Date 01/03/2020 - 28/02/2021
Type Device & System Security, Machine Learning

Partner: armasuisse
Partner contact: Gérôme Bovet
EPFL laboratory: Signal Processing Laboratory (LTS4)
EPFL contact: Prof. Pascal Frossard

Communication systems are important for both civil and military applications. Deep learning not only proved its usefulness across multiple fields of research in the last decade but presents numerous advantages that makes it attractive for wireless communication systems too. Compared with the previous state-of-the-art approaches, which are mainly based on feature extraction from the signals, Deep Neural Networks (DNNs) scale well with high quantities of data and are capable of end-to-end learning, which simplifies the model architecture and improves performance. DNNs have been successful in multiple tasks like wireless resource allocation, anomaly detection, or automatic modulation recognition (AMC), which is the main focus of this project. AMC is required to interpret the received data and allows for multiple applications ranging from detecting daily radio stations and managing spectrum resources, to eavesdropping and interfering with radio communications.
However, recent studies have highlighted security issues in DNNs models. Specifically, they have been shown to be vulnerable to adversarial examples, which add a carefully crafted but almost imperceptible perturbation, namely adversarial perturbation, to a real data sample. This security issue combined with the black-box nature of DNNs raises a question: can we trust the predictions of neural networks? The fact that a negligible change in the input would change the prediction, implies that DNNs base their decisions on features that do not seem to be aligned with the target task. Understanding the reasons for such vulnerabilities and making systems more robust form an active line of research.
In this project we achieve the following:

  • Successfully training a model that is robust against adversarial examples in AMC using a novel methodology based on adversarial training
  • Designing a new framework based on the specific properties of communication systems.
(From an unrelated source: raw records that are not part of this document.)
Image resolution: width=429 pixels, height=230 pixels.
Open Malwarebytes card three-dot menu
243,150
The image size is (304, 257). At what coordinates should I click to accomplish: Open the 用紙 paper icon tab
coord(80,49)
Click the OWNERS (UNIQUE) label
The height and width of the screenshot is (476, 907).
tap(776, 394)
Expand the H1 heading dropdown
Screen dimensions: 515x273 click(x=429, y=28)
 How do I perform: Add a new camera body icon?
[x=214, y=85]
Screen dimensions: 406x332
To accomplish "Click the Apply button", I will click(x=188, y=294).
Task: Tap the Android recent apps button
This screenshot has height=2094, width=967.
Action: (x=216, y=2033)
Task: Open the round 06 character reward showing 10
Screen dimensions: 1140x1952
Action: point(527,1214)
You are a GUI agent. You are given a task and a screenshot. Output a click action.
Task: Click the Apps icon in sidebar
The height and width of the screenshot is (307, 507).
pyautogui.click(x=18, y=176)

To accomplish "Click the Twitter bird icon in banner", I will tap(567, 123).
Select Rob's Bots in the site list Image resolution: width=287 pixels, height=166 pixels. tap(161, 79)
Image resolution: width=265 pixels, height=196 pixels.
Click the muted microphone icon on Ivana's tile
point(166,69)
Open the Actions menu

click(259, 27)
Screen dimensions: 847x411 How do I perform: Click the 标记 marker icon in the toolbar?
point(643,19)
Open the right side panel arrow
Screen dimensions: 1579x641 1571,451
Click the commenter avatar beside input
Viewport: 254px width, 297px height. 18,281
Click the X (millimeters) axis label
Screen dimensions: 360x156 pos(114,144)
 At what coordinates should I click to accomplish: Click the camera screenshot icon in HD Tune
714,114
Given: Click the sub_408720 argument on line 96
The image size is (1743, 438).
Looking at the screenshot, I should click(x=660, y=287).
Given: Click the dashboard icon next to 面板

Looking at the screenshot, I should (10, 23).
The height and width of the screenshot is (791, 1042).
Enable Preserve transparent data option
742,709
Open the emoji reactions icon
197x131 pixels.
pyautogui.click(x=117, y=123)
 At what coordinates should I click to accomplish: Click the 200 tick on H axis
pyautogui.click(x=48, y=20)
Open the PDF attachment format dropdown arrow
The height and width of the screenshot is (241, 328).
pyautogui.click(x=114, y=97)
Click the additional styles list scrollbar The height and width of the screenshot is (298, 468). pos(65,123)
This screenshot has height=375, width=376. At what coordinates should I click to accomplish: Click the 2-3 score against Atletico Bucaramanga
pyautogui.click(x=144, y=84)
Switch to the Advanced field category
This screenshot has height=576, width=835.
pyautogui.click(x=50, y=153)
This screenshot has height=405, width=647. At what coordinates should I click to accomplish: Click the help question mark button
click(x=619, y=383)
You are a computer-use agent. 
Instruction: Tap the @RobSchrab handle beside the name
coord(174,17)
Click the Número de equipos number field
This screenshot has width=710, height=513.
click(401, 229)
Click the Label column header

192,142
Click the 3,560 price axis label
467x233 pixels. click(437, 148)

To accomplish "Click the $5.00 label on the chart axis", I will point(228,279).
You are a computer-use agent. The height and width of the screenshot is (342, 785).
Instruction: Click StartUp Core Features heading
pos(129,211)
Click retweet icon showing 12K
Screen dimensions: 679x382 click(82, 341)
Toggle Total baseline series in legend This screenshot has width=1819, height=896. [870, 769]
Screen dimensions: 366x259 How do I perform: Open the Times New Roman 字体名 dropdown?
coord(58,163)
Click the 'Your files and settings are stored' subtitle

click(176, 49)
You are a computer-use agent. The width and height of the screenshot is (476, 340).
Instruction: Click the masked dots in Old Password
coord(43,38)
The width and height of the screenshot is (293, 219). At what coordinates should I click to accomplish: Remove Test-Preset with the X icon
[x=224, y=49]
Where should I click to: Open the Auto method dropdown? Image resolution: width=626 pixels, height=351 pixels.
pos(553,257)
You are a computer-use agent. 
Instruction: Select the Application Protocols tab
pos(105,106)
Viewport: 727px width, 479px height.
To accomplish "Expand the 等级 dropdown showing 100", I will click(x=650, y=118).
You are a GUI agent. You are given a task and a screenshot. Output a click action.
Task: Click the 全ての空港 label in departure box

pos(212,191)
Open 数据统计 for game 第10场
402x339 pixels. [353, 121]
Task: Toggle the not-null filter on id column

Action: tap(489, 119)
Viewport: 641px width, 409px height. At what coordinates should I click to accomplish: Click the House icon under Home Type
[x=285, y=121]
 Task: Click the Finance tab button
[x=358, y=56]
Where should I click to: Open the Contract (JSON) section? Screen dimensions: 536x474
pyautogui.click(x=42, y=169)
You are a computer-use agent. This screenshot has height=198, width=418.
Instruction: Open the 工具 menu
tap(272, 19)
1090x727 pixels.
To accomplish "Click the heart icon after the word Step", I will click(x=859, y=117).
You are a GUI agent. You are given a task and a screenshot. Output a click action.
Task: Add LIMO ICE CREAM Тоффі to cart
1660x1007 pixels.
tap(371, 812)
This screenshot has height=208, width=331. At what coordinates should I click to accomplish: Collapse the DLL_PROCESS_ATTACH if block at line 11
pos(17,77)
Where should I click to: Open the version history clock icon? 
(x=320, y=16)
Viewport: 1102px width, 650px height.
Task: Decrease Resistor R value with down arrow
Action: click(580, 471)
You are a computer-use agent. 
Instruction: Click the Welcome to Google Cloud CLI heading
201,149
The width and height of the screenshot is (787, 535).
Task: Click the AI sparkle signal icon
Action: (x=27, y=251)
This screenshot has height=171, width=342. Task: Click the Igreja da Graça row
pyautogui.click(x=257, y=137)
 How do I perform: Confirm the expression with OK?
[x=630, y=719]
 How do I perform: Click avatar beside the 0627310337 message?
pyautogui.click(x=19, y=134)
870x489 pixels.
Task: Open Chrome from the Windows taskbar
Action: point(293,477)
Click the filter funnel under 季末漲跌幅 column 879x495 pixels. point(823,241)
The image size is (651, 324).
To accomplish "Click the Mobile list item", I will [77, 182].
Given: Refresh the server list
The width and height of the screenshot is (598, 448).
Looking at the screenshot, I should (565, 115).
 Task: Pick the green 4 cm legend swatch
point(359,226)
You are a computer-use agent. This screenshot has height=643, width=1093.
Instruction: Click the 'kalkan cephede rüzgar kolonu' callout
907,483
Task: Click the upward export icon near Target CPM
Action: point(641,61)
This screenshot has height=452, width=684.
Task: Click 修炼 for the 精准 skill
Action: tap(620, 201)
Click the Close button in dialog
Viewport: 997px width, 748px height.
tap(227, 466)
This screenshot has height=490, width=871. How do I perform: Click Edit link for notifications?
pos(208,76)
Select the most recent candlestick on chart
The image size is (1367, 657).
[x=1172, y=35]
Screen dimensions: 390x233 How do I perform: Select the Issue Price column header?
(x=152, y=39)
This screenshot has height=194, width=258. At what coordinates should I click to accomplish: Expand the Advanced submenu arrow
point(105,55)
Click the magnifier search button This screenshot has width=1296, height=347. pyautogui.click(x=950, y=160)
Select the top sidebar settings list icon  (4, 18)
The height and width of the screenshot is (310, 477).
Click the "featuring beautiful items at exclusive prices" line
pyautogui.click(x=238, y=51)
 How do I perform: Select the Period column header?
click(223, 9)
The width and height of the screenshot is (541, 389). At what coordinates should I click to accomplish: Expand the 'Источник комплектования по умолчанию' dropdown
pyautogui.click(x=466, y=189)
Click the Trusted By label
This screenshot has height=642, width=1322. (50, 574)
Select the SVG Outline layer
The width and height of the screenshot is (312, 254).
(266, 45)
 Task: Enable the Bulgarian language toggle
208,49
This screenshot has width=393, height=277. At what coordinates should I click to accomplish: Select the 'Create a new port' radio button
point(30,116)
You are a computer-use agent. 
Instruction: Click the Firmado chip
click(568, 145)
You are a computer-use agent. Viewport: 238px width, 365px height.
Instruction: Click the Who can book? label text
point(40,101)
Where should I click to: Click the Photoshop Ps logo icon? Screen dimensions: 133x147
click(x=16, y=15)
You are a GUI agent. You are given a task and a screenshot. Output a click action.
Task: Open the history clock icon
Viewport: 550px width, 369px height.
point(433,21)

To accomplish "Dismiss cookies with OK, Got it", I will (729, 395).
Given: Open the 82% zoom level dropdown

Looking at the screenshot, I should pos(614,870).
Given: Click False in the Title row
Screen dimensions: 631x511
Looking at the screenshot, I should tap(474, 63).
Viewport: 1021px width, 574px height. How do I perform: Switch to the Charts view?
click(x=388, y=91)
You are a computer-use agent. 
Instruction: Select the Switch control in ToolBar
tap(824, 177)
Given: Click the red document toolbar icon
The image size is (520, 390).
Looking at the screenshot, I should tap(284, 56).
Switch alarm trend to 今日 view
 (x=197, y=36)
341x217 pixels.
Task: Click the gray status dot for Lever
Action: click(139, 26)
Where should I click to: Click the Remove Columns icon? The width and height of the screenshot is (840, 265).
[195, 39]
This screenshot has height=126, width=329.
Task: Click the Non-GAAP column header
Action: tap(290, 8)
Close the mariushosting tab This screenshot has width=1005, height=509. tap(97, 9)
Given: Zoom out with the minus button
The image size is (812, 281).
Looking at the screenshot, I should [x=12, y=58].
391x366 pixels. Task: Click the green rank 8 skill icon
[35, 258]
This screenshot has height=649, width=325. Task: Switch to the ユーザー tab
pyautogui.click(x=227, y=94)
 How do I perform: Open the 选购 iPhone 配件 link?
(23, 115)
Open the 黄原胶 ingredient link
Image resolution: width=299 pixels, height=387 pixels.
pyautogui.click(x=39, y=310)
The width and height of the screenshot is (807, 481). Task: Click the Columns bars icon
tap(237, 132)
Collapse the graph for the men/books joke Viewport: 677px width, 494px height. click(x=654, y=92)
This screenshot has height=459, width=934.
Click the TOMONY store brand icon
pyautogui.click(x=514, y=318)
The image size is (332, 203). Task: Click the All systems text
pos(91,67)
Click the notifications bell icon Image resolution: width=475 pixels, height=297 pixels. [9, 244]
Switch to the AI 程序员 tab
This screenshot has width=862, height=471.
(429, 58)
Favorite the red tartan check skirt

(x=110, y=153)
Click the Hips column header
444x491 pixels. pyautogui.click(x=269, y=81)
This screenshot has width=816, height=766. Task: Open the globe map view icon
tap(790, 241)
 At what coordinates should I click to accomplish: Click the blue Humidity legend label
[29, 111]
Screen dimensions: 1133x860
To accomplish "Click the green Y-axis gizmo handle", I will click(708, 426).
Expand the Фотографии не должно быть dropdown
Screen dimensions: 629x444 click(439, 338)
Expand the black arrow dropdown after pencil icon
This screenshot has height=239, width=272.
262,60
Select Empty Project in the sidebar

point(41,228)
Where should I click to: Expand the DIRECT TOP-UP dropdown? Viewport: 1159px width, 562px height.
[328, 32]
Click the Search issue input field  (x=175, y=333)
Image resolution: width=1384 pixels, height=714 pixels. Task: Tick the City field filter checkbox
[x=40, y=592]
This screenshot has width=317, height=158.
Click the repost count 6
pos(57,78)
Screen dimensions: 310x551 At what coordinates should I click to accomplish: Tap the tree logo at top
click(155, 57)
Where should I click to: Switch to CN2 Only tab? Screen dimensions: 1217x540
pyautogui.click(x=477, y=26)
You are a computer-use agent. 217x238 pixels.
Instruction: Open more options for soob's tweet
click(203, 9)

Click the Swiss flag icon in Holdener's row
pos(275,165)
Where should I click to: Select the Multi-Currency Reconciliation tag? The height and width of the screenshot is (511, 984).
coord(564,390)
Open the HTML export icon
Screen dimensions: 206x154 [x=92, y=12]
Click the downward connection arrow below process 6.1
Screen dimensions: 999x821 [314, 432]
It better captures and measures how secure AMC models are to adversarial attacks, inspired by realistic settings. Thus, differentiating between practical security and robustness in AMC;
  • Do an extensive analysis of the robustness and security of state-of-the-art AMC models on some popular modulation recognition datasets;
  • We promote good practices when tackling robustness on AMC (e.g., constraining the perturbation relative to the signal energy).